Kanker Prostat
"Saya putuskan segera operasi. Tempulu masih sangat dini," katanya.
Logika berpikirnya: punya benih kanker di dalam tubuh membuat hidup tidak tenang. Dengan operasi, kankernya bisa dibuang. Toh belum berkembang ke mana-mana.
"Saya menjalani operasi selama tiga jam," katanya.
"Bagaimana kerja robotnya?" tanya saya, kemarin.
"Saya tidak tahu.

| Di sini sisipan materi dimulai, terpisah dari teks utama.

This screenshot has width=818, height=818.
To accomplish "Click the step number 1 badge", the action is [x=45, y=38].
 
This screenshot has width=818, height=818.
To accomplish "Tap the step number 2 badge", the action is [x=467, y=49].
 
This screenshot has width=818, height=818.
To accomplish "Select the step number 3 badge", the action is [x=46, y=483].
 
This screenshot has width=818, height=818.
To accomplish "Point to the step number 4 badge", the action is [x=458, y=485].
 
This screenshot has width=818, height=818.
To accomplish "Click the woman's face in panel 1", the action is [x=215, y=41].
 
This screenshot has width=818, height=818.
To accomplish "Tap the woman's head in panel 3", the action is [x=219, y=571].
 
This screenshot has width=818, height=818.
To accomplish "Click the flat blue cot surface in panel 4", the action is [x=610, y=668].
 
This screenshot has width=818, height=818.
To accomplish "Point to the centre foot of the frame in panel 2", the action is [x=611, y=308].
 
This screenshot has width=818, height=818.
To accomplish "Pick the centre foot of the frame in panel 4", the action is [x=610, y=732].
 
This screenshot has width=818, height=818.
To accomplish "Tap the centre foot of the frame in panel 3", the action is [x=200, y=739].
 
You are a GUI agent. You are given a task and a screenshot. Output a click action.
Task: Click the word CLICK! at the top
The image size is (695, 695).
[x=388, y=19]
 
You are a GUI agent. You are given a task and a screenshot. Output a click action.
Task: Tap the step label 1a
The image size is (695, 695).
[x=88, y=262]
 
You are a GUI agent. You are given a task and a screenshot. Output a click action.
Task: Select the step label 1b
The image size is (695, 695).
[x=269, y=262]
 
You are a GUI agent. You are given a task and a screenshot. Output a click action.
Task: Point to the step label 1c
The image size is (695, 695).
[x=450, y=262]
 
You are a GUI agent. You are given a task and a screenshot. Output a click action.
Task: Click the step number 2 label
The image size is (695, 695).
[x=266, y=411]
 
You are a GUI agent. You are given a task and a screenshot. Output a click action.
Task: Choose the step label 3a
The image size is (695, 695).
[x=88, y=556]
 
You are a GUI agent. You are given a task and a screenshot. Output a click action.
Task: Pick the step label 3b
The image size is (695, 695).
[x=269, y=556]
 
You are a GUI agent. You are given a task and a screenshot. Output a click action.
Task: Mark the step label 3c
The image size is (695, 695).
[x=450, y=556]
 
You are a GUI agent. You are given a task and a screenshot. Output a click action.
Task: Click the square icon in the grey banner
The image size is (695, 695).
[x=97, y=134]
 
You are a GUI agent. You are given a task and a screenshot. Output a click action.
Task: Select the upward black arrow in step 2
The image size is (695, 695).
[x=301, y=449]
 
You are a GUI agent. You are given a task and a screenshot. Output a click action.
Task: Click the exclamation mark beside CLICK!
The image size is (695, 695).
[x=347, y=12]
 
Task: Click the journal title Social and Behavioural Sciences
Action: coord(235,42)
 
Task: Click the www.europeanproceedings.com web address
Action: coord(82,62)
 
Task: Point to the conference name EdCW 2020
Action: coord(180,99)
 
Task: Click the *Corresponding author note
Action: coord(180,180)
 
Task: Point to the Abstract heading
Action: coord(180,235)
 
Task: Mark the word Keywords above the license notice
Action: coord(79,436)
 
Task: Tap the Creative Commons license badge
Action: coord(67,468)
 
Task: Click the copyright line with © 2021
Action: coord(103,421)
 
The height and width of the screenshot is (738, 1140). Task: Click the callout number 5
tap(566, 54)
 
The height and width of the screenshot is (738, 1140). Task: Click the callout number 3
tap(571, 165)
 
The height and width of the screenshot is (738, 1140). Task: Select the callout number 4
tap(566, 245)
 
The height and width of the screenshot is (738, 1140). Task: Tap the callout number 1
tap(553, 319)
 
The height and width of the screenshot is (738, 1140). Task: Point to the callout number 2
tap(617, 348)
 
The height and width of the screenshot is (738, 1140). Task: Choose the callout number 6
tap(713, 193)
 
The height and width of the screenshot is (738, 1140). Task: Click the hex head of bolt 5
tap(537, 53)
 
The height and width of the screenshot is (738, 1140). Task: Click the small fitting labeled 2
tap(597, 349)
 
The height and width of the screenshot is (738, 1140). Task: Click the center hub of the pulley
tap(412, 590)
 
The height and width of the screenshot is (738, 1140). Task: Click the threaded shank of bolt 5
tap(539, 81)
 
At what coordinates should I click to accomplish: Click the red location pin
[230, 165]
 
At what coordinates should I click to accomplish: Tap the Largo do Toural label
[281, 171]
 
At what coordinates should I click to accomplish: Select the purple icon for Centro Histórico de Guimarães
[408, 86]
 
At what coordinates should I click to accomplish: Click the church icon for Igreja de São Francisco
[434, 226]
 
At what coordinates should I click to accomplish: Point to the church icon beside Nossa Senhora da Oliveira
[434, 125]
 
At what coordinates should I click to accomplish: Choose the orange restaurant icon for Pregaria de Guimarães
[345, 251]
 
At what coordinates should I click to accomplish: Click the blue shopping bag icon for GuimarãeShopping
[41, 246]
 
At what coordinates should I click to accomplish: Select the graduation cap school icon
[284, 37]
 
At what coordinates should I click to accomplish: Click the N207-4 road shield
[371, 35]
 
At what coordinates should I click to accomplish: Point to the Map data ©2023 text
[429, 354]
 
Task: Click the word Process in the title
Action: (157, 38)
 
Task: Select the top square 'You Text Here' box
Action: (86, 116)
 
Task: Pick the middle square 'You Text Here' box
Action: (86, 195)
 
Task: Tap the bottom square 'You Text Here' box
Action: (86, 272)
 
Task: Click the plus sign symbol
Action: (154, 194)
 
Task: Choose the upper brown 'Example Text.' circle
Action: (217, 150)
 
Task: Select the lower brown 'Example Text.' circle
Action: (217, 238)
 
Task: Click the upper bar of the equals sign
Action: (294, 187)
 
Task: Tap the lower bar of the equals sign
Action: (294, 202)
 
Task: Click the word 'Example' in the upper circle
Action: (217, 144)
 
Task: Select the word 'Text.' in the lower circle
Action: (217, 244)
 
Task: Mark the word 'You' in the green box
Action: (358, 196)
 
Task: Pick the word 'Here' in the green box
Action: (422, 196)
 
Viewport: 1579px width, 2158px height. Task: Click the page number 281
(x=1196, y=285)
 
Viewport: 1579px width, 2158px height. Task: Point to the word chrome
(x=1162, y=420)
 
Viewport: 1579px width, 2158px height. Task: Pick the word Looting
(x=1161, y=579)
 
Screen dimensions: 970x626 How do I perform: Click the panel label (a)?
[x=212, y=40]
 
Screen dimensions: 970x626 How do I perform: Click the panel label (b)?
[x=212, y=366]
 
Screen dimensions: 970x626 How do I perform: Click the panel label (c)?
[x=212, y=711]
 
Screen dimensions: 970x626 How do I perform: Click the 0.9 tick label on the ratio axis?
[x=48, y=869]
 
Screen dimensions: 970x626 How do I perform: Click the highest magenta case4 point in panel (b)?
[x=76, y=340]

Saya kan dibius total," katanya.
Ia pun mengirimi saya video: operasi kanker prostat pakai robot. Saya lihat video itu. Memang tidak dilakukan penyayatan panjang di bagian perut. Hanya saja di perutnya ditusuk di enam titik. Untuk membuat enam lubang: untuk memasukkan kabel dan 'tangan' robot.
Juga untuk selang pengisap darah di sekitar jaringan yang dipotong oleh tangan robot.
Tangan robot itu dikendalikan oleh dokter dari luar ruang operasi. Terlihat bagaimana tangan robot 'menyibak jaringan-jaringan di perut bagian bawah. Lalu menuju bawah empedu. Ke bawah lagi. Ke dekat pangkal penis. Ke arah prostat. Tangan robot itu lantas membuka prostat dan mengambil kankernya.
Tangan robot pula yang memasukkan kanker itu ke dalam kantong plastik. Lalu kantong itu ditarik ke luar, lewat salah satu dari enam lubang buatan di perut.
Tugas akhir si tangan robot adalah menjahit prostat yang dibuka tadi. Selesai.
"Sekarang hidup saya lebih tenang. Tidak kepikiran lagi," katanya.
Tentu begitu juga logika Pak SBY. Tinggal mau melakukannya di mana. Saya tidak memperoleh jawaban dari beliau. Dugaan saya beliau memilih Amerika. Beliau lulusan negara itu. Juga merasa nyaman di sana.
Kecil kemungkinan beliau memilih Singapura —bayangan akan almarhumah sang istri akan sulit dihapus. Beliau, waktu itu, sampai dua bulan tinggal di RS Singapura. Untuk mendampingi sang istri, Bu Ani Yudhoyono, yang terkena kanker darah.
Itu baru dua tahun lalu. Juni 2019. Masih sangat segar di ingatan.
Ke mana pun berobat terserah beliau. Ke Jepang juga sangat baik. Ke Jerman juga hebat. Ke Hong Kong pun sudah terkenal kemampuannya di bidang itu.